Pumped up by premium ticket prices, the grosses for "Monsters vs. Aliens" are, like the money made by now-tottering banks and investment firms, made by picking the pockets of average-income Americans — in this case, the families who make up the audience for DreamWorks Animation.

Parents who take their kids to the new 3D animations probably don’t discover until they’re at the box office that they’re being charged an extra $2.50 (the surcharge I shelled out for "My Bloody Valentine” in Times Square) — $4 per ticket. And then they’re on the spot, not wanting to disappoint their kids but on the hook for an extra $10-$16 for a family of four.

Let’s say, though, that they know about the surcharge because they’d taken their kids to see last summer’s "Journey to the Center of the Earth" or "Coraline" earlier this year. Those moviegoers have already paid for their RealD glasses. But because theaters are not offering a two-tier admission price allowing people who have already purchased glasses to simply buy a standard-priced ticket, they’re shelling out for glasses all over again.

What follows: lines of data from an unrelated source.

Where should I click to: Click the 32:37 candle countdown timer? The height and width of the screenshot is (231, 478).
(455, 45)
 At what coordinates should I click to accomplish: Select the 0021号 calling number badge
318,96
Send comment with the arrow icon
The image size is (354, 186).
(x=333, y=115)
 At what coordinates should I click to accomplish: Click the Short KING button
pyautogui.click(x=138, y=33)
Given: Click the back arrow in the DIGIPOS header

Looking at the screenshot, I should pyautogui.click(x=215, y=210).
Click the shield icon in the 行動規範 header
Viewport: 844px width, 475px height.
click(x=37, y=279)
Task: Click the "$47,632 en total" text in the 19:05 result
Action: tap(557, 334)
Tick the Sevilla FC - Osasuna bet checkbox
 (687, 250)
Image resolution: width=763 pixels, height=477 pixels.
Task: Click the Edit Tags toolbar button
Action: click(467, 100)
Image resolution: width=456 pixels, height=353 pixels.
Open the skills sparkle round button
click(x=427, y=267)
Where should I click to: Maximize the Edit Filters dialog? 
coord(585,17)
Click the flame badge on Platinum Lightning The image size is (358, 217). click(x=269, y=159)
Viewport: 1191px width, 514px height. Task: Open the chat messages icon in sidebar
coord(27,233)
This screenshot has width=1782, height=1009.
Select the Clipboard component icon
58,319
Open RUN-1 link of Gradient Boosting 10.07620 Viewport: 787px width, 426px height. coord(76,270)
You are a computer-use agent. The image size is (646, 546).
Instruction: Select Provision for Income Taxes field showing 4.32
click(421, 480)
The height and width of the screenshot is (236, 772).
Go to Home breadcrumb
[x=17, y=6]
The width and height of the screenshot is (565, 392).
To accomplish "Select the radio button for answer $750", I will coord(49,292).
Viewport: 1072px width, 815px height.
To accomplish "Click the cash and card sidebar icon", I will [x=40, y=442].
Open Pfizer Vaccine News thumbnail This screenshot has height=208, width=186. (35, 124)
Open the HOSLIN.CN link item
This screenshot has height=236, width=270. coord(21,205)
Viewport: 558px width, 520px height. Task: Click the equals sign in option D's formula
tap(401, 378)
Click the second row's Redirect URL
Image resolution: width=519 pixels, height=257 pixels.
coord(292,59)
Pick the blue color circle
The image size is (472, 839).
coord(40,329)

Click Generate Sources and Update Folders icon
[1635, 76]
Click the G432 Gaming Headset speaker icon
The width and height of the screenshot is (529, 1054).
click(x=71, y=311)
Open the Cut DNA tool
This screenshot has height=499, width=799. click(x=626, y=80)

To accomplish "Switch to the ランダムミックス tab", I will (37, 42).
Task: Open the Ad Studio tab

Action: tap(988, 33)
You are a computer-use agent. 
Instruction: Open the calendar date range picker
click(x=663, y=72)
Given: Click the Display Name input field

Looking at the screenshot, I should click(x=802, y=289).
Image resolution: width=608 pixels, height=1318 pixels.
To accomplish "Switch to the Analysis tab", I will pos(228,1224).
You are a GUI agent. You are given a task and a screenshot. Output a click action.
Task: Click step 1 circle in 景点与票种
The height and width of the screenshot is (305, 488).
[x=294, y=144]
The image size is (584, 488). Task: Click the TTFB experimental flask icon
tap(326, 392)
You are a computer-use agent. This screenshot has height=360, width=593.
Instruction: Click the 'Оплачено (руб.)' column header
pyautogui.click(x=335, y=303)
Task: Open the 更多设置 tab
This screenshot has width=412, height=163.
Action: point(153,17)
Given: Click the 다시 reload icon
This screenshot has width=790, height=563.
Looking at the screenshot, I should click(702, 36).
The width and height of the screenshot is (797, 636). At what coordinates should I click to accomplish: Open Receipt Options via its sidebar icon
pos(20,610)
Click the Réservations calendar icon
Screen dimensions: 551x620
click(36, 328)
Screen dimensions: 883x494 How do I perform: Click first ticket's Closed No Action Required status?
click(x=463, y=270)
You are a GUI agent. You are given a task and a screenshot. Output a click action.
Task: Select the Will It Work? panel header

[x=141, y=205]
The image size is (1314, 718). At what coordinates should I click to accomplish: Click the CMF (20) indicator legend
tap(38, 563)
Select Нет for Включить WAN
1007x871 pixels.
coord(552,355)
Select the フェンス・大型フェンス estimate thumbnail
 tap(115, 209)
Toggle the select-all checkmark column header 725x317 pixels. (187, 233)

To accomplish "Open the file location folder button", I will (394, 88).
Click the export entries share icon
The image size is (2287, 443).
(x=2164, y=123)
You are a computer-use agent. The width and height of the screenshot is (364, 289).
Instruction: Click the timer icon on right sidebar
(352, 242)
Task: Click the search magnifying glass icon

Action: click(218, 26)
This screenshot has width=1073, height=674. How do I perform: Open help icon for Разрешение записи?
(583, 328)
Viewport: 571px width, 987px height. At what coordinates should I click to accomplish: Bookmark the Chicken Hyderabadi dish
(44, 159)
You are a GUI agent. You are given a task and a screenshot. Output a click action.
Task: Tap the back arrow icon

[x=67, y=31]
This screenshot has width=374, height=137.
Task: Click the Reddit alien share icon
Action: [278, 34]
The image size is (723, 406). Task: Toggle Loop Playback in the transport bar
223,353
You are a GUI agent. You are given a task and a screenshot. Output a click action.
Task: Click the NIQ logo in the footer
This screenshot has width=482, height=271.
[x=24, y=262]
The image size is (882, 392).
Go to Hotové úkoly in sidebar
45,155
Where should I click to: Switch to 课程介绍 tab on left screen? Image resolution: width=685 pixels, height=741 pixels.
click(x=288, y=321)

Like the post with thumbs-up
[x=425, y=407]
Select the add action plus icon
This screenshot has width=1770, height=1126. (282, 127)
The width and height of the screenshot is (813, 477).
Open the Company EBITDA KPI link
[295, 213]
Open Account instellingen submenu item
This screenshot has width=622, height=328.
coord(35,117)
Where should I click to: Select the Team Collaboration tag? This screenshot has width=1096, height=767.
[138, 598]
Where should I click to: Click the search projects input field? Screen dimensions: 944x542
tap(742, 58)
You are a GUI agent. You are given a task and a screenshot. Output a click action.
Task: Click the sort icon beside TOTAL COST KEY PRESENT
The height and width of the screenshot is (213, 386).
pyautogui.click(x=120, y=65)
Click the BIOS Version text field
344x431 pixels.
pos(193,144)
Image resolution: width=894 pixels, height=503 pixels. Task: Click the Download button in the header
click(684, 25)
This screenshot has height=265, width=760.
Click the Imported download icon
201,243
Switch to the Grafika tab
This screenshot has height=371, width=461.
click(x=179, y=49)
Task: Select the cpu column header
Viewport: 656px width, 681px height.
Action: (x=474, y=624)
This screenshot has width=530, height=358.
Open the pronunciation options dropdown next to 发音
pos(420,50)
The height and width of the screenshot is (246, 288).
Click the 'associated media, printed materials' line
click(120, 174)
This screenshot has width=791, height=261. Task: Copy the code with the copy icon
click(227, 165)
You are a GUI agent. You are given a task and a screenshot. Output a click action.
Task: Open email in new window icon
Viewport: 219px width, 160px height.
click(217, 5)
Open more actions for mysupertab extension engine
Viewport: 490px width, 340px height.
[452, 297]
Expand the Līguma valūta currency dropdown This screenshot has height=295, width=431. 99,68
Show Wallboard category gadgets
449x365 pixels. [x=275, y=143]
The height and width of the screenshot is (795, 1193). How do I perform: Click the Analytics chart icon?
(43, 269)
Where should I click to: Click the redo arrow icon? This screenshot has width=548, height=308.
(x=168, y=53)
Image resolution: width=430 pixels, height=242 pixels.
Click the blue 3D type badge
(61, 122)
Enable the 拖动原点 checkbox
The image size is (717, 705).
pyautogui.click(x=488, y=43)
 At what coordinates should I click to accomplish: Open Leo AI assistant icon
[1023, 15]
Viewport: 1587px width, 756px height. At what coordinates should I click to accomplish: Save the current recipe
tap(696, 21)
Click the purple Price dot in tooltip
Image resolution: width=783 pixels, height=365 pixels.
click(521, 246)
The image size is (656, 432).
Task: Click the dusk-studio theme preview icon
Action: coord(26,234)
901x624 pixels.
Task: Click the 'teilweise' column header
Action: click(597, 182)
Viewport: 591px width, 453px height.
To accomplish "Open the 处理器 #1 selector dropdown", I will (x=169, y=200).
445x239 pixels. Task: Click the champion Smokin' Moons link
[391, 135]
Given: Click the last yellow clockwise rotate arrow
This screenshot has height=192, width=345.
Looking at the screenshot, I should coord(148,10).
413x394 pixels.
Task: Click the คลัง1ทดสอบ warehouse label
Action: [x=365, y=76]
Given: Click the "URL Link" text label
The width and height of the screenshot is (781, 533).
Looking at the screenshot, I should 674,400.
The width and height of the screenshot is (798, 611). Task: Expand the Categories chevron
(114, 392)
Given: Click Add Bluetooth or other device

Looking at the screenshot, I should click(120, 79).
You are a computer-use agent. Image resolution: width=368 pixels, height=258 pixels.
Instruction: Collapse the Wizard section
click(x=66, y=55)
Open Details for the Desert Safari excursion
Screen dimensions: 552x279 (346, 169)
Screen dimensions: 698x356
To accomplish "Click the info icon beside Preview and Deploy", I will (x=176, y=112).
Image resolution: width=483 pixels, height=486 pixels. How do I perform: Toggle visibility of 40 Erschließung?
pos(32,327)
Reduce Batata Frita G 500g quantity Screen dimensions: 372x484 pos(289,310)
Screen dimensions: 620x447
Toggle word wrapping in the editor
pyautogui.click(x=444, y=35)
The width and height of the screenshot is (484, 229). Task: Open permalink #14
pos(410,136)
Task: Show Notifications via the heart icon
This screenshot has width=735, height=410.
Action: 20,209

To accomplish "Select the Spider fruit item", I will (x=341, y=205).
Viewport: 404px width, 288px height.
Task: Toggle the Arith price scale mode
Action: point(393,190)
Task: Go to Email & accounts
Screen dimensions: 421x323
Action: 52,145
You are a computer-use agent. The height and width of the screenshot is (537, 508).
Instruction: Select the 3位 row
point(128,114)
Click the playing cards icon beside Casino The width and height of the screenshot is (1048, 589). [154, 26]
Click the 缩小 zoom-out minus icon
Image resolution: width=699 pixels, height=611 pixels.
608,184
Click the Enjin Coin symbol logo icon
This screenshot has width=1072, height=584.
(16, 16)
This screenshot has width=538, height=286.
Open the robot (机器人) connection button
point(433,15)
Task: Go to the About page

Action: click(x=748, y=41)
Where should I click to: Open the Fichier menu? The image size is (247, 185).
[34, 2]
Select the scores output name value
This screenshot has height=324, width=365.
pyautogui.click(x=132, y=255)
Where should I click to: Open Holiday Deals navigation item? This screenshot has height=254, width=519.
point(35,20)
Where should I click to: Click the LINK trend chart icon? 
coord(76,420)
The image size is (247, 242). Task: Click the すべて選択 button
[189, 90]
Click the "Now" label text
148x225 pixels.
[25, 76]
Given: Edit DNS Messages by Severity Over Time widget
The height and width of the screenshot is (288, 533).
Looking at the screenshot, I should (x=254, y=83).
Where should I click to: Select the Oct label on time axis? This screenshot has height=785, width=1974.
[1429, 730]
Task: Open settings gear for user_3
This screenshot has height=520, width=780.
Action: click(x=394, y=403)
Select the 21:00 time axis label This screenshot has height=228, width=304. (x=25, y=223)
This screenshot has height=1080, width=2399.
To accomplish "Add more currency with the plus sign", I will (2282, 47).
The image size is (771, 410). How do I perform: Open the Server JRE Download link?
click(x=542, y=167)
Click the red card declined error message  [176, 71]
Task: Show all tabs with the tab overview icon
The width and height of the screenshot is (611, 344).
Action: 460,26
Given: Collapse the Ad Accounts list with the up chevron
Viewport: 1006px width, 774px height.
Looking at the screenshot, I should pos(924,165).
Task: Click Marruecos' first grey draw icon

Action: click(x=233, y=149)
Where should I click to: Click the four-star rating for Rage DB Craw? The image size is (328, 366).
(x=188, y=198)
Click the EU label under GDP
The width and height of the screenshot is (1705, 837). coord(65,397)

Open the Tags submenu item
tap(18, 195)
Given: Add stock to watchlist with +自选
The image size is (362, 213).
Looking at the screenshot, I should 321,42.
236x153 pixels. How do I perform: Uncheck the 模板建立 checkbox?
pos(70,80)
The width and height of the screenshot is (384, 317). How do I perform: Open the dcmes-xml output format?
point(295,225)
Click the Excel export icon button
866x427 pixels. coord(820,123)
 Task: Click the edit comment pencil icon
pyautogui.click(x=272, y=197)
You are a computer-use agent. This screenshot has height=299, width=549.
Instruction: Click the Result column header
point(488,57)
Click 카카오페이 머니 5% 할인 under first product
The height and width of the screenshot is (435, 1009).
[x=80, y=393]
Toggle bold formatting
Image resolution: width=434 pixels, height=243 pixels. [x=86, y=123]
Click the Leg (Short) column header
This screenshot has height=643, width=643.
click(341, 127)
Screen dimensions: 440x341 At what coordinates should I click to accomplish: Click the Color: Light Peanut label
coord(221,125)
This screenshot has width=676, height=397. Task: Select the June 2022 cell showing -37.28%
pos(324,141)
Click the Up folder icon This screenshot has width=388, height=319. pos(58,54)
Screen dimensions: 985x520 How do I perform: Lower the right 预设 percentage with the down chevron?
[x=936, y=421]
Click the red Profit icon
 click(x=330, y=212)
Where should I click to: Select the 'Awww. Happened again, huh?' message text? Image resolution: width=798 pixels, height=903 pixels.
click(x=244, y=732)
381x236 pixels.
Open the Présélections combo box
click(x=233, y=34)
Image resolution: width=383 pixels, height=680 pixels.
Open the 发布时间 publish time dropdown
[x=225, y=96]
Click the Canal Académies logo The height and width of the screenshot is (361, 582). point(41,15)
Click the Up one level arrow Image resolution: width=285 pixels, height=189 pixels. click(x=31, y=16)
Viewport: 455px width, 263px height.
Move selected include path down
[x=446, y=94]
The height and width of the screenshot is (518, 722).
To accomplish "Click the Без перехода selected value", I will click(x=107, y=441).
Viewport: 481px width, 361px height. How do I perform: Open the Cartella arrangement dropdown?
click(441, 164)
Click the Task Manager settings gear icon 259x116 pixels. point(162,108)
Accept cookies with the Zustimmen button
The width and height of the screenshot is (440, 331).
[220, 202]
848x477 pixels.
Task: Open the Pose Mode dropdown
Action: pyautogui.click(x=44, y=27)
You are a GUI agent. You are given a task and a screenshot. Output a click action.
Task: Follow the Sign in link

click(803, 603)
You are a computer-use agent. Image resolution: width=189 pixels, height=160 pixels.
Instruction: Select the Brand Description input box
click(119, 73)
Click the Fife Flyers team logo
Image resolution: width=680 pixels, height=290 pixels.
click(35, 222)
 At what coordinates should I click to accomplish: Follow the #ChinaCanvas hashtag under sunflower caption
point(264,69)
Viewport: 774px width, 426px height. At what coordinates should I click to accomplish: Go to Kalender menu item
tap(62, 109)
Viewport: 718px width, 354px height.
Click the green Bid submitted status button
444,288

A piece by Richard Verrier in last Thursday’s Los Angeles Times makes clear the money at stake here.

There are 40 3D features scheduled for the next three years, including 17 from Disney — which, through Roy Disney’s Shamrock Holdings, has invested $50 million in RealD, the company that pioneered the new process — and every release from DreamWorks Animation. And though the credit crunch has slowed the installation of 3D projection systems in theaters, RealD’s revenue nearly doubled in 2008.

With so much Hollywood money bet on the success of RealD, with investor money tied up in the conversion of theaters to 3D projection systems, studios need the films released in the process so far to show big profits.

How better to do that than to add a surcharge which inflates the box-office numbers? And to ensure that moviegoers pay that surcharge every time they go to a 3D movie.

Many of the upcoming 3D movies are family films. And at a time when the economy is so bad that going to the movies has become a luxury many families can’t afford, Jeffrey Katzenberg is displaying lousy business sense by putting already strapped families on the line for an extra $2.50-$4 per ticket per movie.

Theaters that lease the RealD process (for about $5,000-$10,000) have to pay the company 50 cents for every ticket sold. But even allowing for that and, it’s fair to guess, allowing for the manufacturing cost of a pair of plastic glasses, the studios are obviously making money off the surcharge.

Katzenberg, John Lassetter at Pixar, and the other studio heads who will release movies in RealD are simply indulging in the carny barker tradition of squeezing whatever money they can out of the public who flocks to their attractions. But they’ve chosen the worst possible time to do it, and because they are selling a family product, this naked grab to inflate profits and protect their investment seems particularly venal.

The studios should immediately drop the surcharge for 3D movies or, at the very least, allow people who hold on to their glasses to pay regular price.

Otherwise, to an already enraged public, Katzenberg and his colleagues may find themselves regarded as so many non-Hollywood execs already are: schmucks who soaked the public for their financial gambles.